According to the monitoring results of rice growth at the pre-heading stage (or post-heading stage), it demonstrated that for different VIs, the improvement of estimation accuracy was different in the two red-edge bands of GF-6 images (Figure 13 and Figure 16). The vegetation index combined with the near-infrared band and the red-edge band1 (CI, NDRE, EVI) has a good effect on the growth monitoring because the difference between the reflectance of the red-edge band1 and the near-infrared band is large. The reflectance difference between the red-edge band2 and the green band is large, so the vegetation index constructed by these two bands (TCI, TCARI) can better reflect the growth of rice, but the R² of the vegetation index model constructed by the two bands is not as good as the vegetation index model constructed by the red-edge band1 and near-infrared band (Figure 13 and Figure 16). The vegetation index calculated by the two red-edge bands (NREDI) is effective in monitoring rice growth. The results show that the two red-edge bands of the GF-6 image can be well applied to rice growth monitoring research, which provides a new research method and theoretical basis for large area rice mapping and growth monitoring.

The estimated AGB at the pre-heading stage and post-heading stage is divided into four grades, respectively (Figure 17). It can be used to monitor the growth of rice at different levels, and implement management measures for specific fields according to the results of growth grading. Moreover, the rice growth monitoring map made in this paper has a good intuitive and practical value for agricultural technical personnel to guide field production and management. It can be concluded that the rice growth monitoring results generated by GF-6 images can accurately and objectively reflect the rice growth situation.

In this paper, the superiority of the GF-6 red-edge band has been brought into full play in rice mapping and growth monitoring. It provides certain technical support and a theoretical basis for the GF-6 image in crop identification and growth monitoring. As different cultivation areas and cultivation measures may cause changes in spectral information, the adaptability of the results to other regions and experimental backgrounds needs to be further verified. In the follow-up precision agriculture research of the GF-6 satellite, we will try more VIs related to the red-edge band, and fully explore the role of the GF-6 red-edge characteristic band in crop accurate recognition.

6. Conclusions

In this study, based on GF-6 images, we presented a REDT method based on the combination of time series and red-edge characteristic band. Compared with the traditional phenology and time series method, the REDT method can greatly reduce the confusion effect of crops, and effectively improve the accuracy of rice mapping. It fully shows the importance of the two red-edge bands of GF-6 and their advantages in large area rice mapping. The method is expected to help researchers and agricultural managers of rice mapping in fragmented landscape regions, and it can also provide useful information for agricultural planners (e.g., crop yield estimates, land rational uses). Based on the characteristics of the GF-6 wide range camera, we used two red-edge bands of GF-6 images to monitor rice growth in a large area. The results also proved that the two red-edge bands of the GF-6 image played different roles in rice growth monitoring, and the combination of the two red-edge bands could effectively monitor rice growth.

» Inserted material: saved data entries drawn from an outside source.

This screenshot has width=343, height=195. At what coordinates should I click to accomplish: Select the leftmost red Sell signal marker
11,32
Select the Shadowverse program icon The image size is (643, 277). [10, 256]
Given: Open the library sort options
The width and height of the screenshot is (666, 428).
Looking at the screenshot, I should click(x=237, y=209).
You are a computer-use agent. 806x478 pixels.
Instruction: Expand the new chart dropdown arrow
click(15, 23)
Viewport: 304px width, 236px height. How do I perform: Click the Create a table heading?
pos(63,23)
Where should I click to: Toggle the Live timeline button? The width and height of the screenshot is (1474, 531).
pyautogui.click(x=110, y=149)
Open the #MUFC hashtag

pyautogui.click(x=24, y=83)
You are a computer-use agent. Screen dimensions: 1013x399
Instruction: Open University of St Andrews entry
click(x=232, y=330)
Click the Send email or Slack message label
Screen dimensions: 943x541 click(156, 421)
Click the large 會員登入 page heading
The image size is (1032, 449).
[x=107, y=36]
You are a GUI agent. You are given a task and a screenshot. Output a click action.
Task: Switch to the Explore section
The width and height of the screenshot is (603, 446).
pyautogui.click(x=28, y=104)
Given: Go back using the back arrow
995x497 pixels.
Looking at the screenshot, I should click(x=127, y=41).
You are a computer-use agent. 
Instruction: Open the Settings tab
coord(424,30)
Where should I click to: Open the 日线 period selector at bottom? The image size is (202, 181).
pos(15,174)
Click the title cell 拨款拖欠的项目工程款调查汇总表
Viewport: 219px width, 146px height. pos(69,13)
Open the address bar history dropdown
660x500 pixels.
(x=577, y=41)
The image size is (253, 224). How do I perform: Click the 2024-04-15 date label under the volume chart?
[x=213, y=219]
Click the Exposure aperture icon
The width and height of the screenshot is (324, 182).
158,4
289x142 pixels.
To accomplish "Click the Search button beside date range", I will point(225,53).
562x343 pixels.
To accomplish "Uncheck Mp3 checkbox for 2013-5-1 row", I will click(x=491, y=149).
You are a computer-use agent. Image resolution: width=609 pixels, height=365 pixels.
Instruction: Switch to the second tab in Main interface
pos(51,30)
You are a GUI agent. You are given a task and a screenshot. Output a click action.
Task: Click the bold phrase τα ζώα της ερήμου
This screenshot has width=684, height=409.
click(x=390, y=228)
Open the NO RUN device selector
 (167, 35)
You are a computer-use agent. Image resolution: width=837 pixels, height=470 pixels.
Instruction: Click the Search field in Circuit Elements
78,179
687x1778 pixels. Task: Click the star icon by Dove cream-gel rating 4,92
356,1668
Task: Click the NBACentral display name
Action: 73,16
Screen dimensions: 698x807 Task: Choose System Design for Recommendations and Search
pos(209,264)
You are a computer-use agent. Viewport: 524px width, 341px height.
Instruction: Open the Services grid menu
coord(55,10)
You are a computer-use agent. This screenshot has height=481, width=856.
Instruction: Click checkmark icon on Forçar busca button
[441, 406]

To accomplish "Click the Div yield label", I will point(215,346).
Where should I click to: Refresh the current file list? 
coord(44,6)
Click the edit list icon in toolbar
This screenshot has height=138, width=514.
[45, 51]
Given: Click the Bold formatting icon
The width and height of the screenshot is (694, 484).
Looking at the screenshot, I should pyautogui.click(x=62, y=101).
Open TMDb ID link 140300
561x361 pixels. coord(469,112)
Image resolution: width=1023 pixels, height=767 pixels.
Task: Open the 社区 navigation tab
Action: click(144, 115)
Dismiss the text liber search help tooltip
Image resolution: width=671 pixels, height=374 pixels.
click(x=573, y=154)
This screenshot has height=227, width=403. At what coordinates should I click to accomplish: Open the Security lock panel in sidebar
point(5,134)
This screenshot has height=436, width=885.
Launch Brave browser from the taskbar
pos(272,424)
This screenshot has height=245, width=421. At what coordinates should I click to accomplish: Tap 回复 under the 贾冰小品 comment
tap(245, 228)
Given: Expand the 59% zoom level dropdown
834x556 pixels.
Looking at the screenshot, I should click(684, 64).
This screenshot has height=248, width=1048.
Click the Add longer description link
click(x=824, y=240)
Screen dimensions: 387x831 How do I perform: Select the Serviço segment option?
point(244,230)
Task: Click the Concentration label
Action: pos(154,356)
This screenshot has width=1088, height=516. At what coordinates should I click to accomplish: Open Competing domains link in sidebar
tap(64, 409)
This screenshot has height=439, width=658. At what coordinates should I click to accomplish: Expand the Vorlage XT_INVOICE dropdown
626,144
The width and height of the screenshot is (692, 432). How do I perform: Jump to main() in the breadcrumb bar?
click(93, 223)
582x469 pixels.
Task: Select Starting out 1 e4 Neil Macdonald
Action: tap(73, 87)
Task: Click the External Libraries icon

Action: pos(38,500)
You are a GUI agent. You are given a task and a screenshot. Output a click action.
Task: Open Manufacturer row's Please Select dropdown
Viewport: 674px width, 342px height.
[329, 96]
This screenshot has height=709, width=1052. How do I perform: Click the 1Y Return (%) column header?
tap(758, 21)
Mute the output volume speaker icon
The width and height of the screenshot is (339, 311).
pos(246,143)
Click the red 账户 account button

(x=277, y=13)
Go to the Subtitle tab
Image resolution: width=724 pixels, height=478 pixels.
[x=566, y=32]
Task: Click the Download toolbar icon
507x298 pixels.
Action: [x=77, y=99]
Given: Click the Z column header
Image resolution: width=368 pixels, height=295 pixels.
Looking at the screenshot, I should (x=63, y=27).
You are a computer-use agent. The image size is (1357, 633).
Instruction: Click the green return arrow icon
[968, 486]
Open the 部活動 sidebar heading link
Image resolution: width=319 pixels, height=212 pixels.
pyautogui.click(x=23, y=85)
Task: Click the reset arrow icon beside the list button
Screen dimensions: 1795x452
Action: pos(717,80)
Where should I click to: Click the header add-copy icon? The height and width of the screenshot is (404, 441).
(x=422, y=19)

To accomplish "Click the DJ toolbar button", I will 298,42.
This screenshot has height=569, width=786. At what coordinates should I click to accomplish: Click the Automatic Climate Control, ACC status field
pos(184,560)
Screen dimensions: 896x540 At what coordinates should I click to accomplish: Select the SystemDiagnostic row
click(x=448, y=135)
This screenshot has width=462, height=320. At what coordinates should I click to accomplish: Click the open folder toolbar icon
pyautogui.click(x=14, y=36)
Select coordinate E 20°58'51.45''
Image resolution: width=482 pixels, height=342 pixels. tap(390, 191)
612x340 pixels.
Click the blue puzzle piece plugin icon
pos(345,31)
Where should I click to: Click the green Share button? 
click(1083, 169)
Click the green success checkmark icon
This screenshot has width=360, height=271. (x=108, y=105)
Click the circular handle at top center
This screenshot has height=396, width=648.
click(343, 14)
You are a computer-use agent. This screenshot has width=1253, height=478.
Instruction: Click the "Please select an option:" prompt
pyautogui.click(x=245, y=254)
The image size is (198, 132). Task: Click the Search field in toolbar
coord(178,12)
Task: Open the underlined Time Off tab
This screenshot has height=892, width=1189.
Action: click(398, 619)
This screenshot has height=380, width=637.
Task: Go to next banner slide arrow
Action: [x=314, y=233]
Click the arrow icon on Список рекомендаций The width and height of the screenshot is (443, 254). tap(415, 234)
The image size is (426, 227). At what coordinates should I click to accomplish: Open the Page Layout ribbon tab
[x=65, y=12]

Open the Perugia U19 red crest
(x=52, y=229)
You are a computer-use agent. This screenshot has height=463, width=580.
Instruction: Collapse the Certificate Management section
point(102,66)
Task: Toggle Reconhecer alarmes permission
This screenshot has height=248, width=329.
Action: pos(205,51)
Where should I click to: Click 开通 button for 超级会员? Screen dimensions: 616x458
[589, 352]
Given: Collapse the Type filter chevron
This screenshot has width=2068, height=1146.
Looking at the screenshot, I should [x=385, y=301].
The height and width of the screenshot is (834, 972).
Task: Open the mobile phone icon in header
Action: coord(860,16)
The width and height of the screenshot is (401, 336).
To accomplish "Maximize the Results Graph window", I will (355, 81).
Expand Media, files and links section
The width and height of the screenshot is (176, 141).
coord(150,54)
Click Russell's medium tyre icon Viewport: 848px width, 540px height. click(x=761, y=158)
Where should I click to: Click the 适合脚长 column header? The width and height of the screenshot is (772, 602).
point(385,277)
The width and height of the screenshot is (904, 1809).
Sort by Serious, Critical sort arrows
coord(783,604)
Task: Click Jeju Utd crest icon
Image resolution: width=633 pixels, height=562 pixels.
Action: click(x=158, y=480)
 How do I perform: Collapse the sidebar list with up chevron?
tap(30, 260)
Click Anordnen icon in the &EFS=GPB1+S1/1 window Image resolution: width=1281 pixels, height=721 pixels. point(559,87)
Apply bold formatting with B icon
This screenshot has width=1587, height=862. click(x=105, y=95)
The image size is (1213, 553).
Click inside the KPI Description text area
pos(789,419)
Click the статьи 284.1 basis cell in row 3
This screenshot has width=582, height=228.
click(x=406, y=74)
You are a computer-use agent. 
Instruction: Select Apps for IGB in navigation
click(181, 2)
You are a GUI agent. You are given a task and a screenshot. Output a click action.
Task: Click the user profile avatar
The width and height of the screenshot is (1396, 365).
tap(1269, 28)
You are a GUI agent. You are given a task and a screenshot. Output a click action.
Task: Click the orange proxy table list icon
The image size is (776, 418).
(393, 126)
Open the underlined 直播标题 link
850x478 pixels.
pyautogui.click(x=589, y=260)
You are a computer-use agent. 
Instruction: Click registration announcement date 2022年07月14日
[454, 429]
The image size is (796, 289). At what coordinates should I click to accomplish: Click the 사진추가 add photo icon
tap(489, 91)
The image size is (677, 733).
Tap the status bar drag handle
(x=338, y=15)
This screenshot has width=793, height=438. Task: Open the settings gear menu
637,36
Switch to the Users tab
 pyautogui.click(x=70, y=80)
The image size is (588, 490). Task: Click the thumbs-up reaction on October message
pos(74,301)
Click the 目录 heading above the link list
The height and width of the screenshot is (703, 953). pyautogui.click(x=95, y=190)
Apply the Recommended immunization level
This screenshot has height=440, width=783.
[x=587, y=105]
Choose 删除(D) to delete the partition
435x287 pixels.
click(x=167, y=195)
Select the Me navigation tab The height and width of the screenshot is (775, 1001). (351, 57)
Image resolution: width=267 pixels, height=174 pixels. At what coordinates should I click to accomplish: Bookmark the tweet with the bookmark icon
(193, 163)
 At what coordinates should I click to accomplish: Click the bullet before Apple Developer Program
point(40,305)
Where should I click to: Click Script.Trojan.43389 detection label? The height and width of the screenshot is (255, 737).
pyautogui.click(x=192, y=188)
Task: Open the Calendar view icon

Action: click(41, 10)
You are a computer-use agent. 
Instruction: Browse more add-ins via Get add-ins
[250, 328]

As GF-6 images provide unprecedented opportunities and challenges in rice mapping, we believe that the strategy based on time series and the red-edge band will be helpful to large area rice mapping and growth monitoring. In future research, we will consider more VIs related to red-edge bands, and fully explore the role of GF-6 red-edge characteristic band in crop accurate identification and growth monitoring, which is of great significance for further research on crop regional mapping and precision intelligent agriculture.